Managed WordPress hosts silently block AI crawlers
Summary
Managed WordPress hosts are silently blocking AI crawlers at the server level, often without site owners' knowledge or consent.
AI search products distinguish between training crawlers and search crawlers, blocking one type loses visibility in ChatGPT search or Claude results, while blocking both eliminates organic AI traffic entirely.

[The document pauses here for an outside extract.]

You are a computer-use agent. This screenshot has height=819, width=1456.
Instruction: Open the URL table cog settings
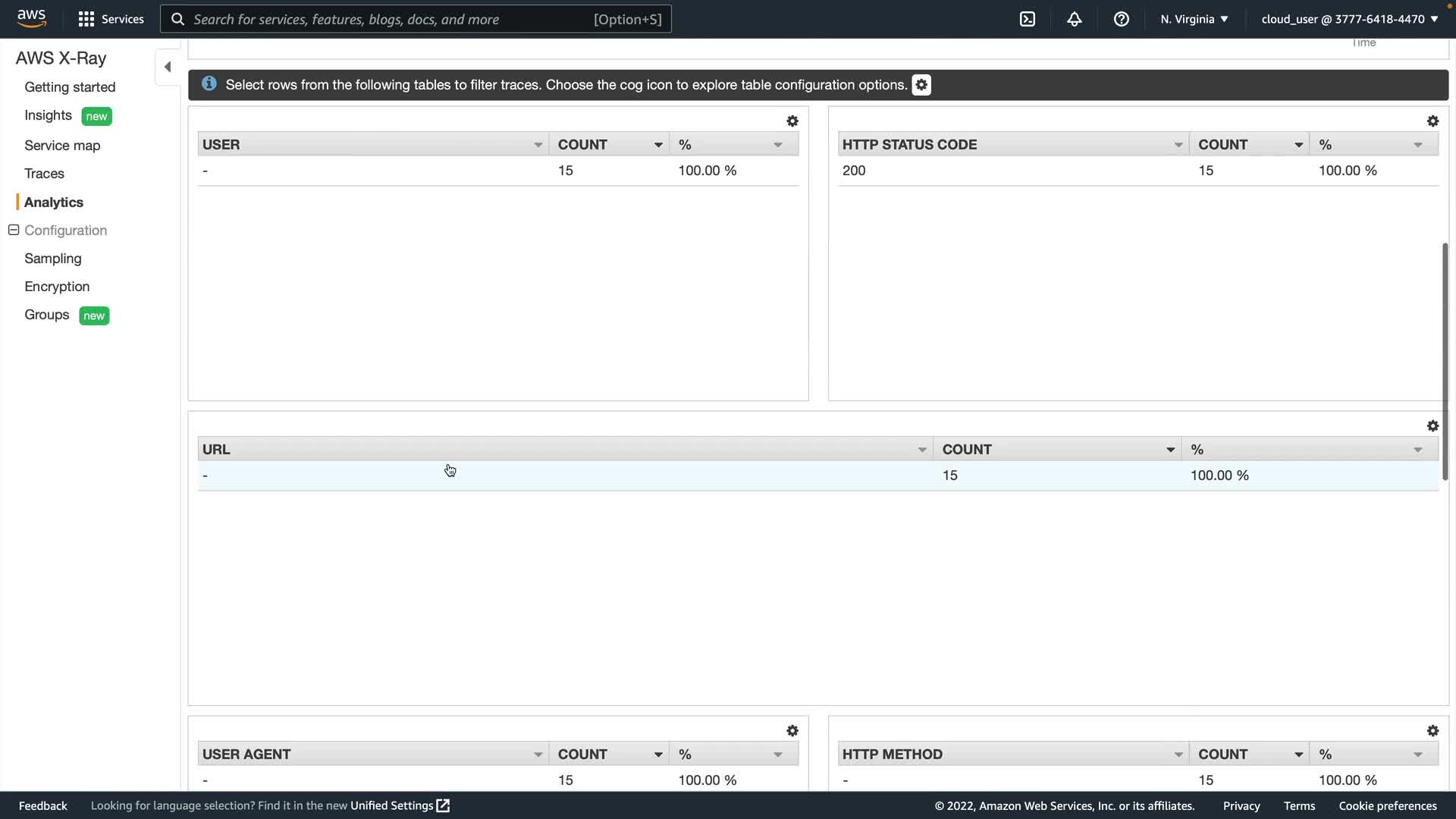(x=1432, y=426)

Most publishers should allow search crawlers while blocking training bots.
Check your live robots.txt for disallow rules targeting GPTBot, OAI-SearchBot, ClaudeBot, Claude-User, Claude-SearchBot, and PerplexityBot; contact your host if blocks exist.
What happened
Several managed WordPress hosting platforms are blocking AI crawlers by default, according to a report from Search Engine Land. Site owners on these platforms may not realize their content is invisible to AI-powered search products like ChatGPT search, Perplexity, and Claude’s web features.

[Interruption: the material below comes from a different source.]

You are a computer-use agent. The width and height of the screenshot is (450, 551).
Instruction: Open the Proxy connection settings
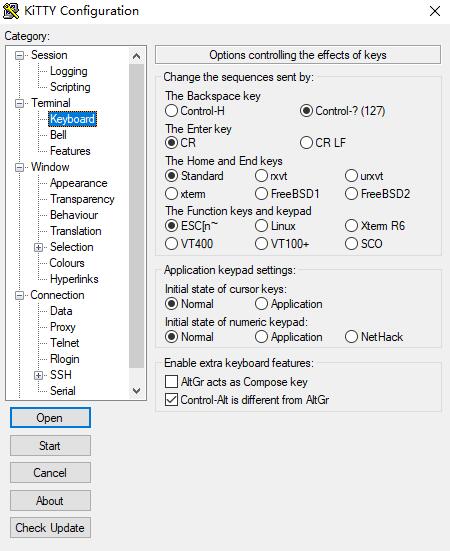63,327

The blocks typically happen at the server or platform level through robots.txt rules or firewall configurations that the site owner never opted into. Because the blocking is silent, many publishers only discover it after noticing their content missing from AI search results.
Why it matters
AI search products now use distinct crawler user agents, each controlling a different type of access. Blocking them has real consequences that vary by bot.
OpenAI’s documentation lists four bots:
- GPTBot crawls content for training generative AI models. Blocking it prevents your content from entering training datasets.
- OAI-SearchBot surfaces websites in ChatGPT search results. Sites that block OAI-SearchBot won’t appear in ChatGPT search answers, though they can still show as navigational links.
- OAI-AdsBot crawls pages to assess ad placement quality. Relevant for sites running OpenAI-powered ad integrations.
- ChatGPT-User fetches pages in real time when a ChatGPT user asks the model to browse a specific URL. OpenAI notes that because these fetches are user-initiated, robots.txt rules may not apply. Blocking via robots.txt is not guaranteed to prevent access.
- ClaudeBot gathers content for model training.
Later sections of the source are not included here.